◆ DATA SECTION ◆
________________________________________
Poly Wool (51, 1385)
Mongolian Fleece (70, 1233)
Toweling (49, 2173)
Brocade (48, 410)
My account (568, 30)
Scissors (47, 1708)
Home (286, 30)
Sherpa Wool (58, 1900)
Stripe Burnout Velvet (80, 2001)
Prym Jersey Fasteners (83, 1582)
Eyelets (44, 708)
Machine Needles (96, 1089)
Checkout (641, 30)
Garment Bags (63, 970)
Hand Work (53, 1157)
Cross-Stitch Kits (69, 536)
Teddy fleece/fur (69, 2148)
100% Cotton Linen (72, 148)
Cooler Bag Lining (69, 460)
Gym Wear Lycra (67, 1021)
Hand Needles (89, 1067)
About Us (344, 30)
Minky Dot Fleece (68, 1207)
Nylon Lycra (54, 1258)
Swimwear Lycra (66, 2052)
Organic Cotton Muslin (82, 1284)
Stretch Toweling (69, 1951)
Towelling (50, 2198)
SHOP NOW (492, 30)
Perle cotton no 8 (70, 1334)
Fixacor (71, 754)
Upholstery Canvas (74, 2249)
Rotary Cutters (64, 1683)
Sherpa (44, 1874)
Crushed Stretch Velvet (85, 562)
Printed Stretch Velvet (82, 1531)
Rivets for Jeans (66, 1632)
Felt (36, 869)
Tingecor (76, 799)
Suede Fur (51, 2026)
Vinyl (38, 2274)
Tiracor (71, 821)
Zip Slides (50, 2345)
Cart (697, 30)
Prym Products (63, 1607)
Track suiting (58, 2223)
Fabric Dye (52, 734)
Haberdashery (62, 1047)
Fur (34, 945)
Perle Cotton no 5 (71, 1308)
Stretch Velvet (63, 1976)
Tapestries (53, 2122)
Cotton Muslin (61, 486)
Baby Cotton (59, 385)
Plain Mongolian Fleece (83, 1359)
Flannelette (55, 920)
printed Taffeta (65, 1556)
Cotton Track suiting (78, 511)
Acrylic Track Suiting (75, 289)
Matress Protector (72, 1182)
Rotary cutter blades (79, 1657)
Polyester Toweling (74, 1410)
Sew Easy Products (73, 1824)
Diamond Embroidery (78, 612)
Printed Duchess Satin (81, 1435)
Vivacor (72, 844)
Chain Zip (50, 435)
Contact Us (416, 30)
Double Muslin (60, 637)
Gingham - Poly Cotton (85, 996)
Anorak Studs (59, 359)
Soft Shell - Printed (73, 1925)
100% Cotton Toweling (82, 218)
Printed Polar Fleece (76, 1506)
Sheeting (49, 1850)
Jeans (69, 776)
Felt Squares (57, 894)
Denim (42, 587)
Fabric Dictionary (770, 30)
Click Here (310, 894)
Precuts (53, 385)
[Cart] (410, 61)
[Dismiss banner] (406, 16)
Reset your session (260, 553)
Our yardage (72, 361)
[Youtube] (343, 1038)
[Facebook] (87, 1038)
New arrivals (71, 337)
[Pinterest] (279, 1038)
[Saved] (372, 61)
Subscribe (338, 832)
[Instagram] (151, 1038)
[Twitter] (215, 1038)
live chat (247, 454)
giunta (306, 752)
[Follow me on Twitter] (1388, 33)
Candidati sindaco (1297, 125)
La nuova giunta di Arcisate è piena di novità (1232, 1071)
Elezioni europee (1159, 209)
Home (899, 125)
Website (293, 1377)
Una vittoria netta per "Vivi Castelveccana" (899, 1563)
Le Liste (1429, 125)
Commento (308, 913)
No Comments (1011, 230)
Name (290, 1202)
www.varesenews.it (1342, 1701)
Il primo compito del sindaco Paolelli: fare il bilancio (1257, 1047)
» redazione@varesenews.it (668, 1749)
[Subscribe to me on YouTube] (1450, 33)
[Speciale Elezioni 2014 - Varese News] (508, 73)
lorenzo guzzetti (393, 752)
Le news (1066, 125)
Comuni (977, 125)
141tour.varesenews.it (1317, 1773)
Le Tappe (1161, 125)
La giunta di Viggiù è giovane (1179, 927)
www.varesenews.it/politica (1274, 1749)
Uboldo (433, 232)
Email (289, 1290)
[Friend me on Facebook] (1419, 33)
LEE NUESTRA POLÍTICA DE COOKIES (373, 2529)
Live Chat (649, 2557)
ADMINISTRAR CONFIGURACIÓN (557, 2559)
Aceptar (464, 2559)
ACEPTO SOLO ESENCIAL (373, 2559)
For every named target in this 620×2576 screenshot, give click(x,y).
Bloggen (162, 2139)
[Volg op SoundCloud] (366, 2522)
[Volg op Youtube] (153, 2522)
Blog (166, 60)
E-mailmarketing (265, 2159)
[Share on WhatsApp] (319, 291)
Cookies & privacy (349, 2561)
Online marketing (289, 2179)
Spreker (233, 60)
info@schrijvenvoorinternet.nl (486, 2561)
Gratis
________________________________________
◆ WORK ORDER ◆
Reproduce the entries exactly, each one as given.

◆ OUTPUT OF THE EXERCISE ◆
Poly Wool (51, 1385)
Mongolian Fleece (70, 1233)
Toweling (49, 2173)
Brocade (48, 410)
My account (568, 30)
Scissors (47, 1708)
Home (286, 30)
Sherpa Wool (58, 1900)
Stripe Burnout Velvet (80, 2001)
Prym Jersey Fasteners (83, 1582)
Eyelets (44, 708)
Machine Needles (96, 1089)
Checkout (641, 30)
Garment Bags (63, 970)
Hand Work (53, 1157)
Cross-Stitch Kits (69, 536)
Teddy fleece/fur (69, 2148)
100% Cotton Linen (72, 148)
Cooler Bag Lining (69, 460)
Gym Wear Lycra (67, 1021)
Hand Needles (89, 1067)
About Us (344, 30)
Minky Dot Fleece (68, 1207)
Nylon Lycra (54, 1258)
Swimwear Lycra (66, 2052)
Organic Cotton Muslin (82, 1284)
Stretch Toweling (69, 1951)
Towelling (50, 2198)
SHOP NOW (492, 30)
Perle cotton no 8 (70, 1334)
Fixacor (71, 754)
Upholstery Canvas (74, 2249)
Rotary Cutters (64, 1683)
Sherpa (44, 1874)
Crushed Stretch Velvet (85, 562)
Printed Stretch Velvet (82, 1531)
Rivets for Jeans (66, 1632)
Felt (36, 869)
Tingecor (76, 799)
Suede Fur (51, 2026)
Vinyl (38, 2274)
Tiracor (71, 821)
Zip Slides (50, 2345)
Cart (697, 30)
Prym Products (63, 1607)
Track suiting (58, 2223)
Fabric Dye (52, 734)
Haberdashery (62, 1047)
Fur (34, 945)
Perle Cotton no 5 (71, 1308)
Stretch Velvet (63, 1976)
Tapestries (53, 2122)
Cotton Muslin (61, 486)
Baby Cotton (59, 385)
Plain Mongolian Fleece (83, 1359)
Flannelette (55, 920)
printed Taffeta (65, 1556)
Cotton Track suiting (78, 511)
Acrylic Track Suiting (75, 289)
Matress Protector (72, 1182)
Rotary cutter blades (79, 1657)
Polyester Toweling (74, 1410)
Sew Easy Products (73, 1824)
Diamond Embroidery (78, 612)
Printed Duchess Satin (81, 1435)
Vivacor (72, 844)
Chain Zip (50, 435)
Contact Us (416, 30)
Double Muslin (60, 637)
Gingham - Poly Cotton (85, 996)
Anorak Studs (59, 359)
Soft Shell - Printed (73, 1925)
100% Cotton Toweling (82, 218)
Printed Polar Fleece (76, 1506)
Sheeting (49, 1850)
Jeans (69, 776)
Felt Squares (57, 894)
Denim (42, 587)
Fabric Dictionary (770, 30)
Click Here (310, 894)
Precuts (53, 385)
[Cart] (410, 61)
[Dismiss banner] (406, 16)
Reset your session (260, 553)
Our yardage (72, 361)
[Youtube] (343, 1038)
[Facebook] (87, 1038)
New arrivals (71, 337)
[Pinterest] (279, 1038)
[Saved] (372, 61)
Subscribe (338, 832)
[Instagram] (151, 1038)
[Twitter] (215, 1038)
live chat (247, 454)
giunta (306, 752)
[Follow me on Twitter] (1388, 33)
Candidati sindaco (1297, 125)
La nuova giunta di Arcisate è piena di novità (1232, 1071)
Elezioni europee (1159, 209)
Home (899, 125)
Website (293, 1377)
Una vittoria netta per "Vivi Castelveccana" (899, 1563)
Le Liste (1429, 125)
Commento (308, 913)
No Comments (1011, 230)
Name (290, 1202)
www.varesenews.it (1342, 1701)
Il primo compito del sindaco Paolelli: fare il bilancio (1257, 1047)
» redazione@varesenews.it (668, 1749)
[Subscribe to me on YouTube] (1450, 33)
[Speciale Elezioni 2014 - Varese News] (508, 73)
lorenzo guzzetti (393, 752)
Le news (1066, 125)
Comuni (977, 125)
141tour.varesenews.it (1317, 1773)
Le Tappe (1161, 125)
La giunta di Viggiù è giovane (1179, 927)
www.varesenews.it/politica (1274, 1749)
Uboldo (433, 232)
Email (289, 1290)
[Friend me on Facebook] (1419, 33)
LEE NUESTRA POLÍTICA DE COOKIES (373, 2529)
Live Chat (649, 2557)
ADMINISTRAR CONFIGURACIÓN (557, 2559)
Aceptar (464, 2559)
ACEPTO SOLO ESENCIAL (373, 2559)
For every named target in this 620×2576 screenshot, give click(x,y).
Bloggen (162, 2139)
[Volg op SoundCloud] (366, 2522)
[Volg op Youtube] (153, 2522)
Blog (166, 60)
E-mailmarketing (265, 2159)
[Share on WhatsApp] (319, 291)
Cookies & privacy (349, 2561)
Online marketing (289, 2179)
Spreker (233, 60)
info@schrijvenvoorinternet.nl (486, 2561)
Gratis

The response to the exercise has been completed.